Selected passage
JTF (just the facts): Published in 2013 by RVB Books (here) and Le Bal (here). Oversized softcover, 36 pages, with 12 black and white photographs, 1 color photograph, and 7 film stills. The photographs come from the Building Berlin/Constructions series, made in 2009-2012. The stills come from the roughly five minute black and white film, Blockbuster, from 2012 (here). Beyond a short explanatory paragraph on the back page, there are no essays or texts. (Spread shots below.)
Comments/Context: This thin volume by Taiyo Onorato and Nico Krebs is a smart reconsideration of some of the visual lessons of 1970s Photoconceptualism. It’s a welcome reminder that understanding how a camera sees can lead to playful illusion making and clever optical trickery, and that done right, this kind of visual sophistication can conjure up surprising elegance.

Excerpted data
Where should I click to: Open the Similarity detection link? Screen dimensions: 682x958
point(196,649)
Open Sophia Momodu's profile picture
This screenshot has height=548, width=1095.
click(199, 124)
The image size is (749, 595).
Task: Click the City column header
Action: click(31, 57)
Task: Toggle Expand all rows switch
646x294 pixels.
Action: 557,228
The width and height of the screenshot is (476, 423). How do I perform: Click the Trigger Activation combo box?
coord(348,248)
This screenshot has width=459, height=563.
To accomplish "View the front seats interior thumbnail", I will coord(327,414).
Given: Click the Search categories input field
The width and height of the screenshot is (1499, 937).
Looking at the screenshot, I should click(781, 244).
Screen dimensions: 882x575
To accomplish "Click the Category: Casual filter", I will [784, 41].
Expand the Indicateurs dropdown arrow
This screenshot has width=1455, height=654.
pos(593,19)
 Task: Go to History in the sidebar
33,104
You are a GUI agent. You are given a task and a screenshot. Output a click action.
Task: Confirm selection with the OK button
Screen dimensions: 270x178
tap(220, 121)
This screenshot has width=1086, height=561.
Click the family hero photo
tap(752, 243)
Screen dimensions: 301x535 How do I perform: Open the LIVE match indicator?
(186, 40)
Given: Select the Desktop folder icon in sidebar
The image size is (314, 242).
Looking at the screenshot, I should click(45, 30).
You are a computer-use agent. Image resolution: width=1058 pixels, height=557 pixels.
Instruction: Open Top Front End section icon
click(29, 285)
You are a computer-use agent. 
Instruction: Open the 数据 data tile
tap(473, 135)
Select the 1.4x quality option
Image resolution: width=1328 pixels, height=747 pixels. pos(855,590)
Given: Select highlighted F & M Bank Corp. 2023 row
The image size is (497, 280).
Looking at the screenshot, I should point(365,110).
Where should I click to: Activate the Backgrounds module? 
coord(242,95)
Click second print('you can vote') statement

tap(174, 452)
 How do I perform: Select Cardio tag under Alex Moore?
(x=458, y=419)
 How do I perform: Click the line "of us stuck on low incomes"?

Work instructions
[1] How many pages long is the book described in the photobook review?
[2] Say whether each statement agrees with the photobook review, answering yes or no and quoting the deciding words:
(a) The book contains several essays about the photographs.
(b) The film Blockbuster was shot in color.
(c) The book came out in 2013.
[3] Write the next part of the photobook review, picking up after its last sentence.

Responses in order
[1] 36 pages.

[2]
(a) No: "there are no essays or texts."
(b) No: "the roughly five minute black and white film, Blockbuster"
(c) Yes: "Published in 2013 by RVB Books"

[3]
Onorato and Krebs began with the forgettable apartment blocks and housing developments of Berlin (some still under construction), finding longer views of their repeating geometric forms from the grubby vacant lots that surround the area. Using sawed off two by fours, nails, bricks, tar paper, and loose sheeting, they constructed simple wooden frames and rough appendages that when seen from just the right angle, mimic the lines of the buildings in the background. Their carpentry is at once seemingly offhand and exactingly perfect; the lines trace the edges with meticulous correlation, creating a kind of delicate visual overlayer that highlights the formal architectural angles of the structures in the distance, collapsing foreground and background into one flattened composition.
Conceptually, these photographs seem like throwback cousins of Robert Cumming’s backyard constructions and John Pfahl’s altered landscapes. Their interventionist trompe l’oiel works in the same way, undermining our expectations and making us see the scene with fresh eyes. Onorato and Krebs make windows fly into the grey sky, obscure whole walls with dark paper, and create wooden echoes of concrete colonnades. Stills from their short film Blockbuster play with scale and perspective in a similar manner, a man on a ladder seeming to pound on massive towers and construction cranes with his tiny hammer.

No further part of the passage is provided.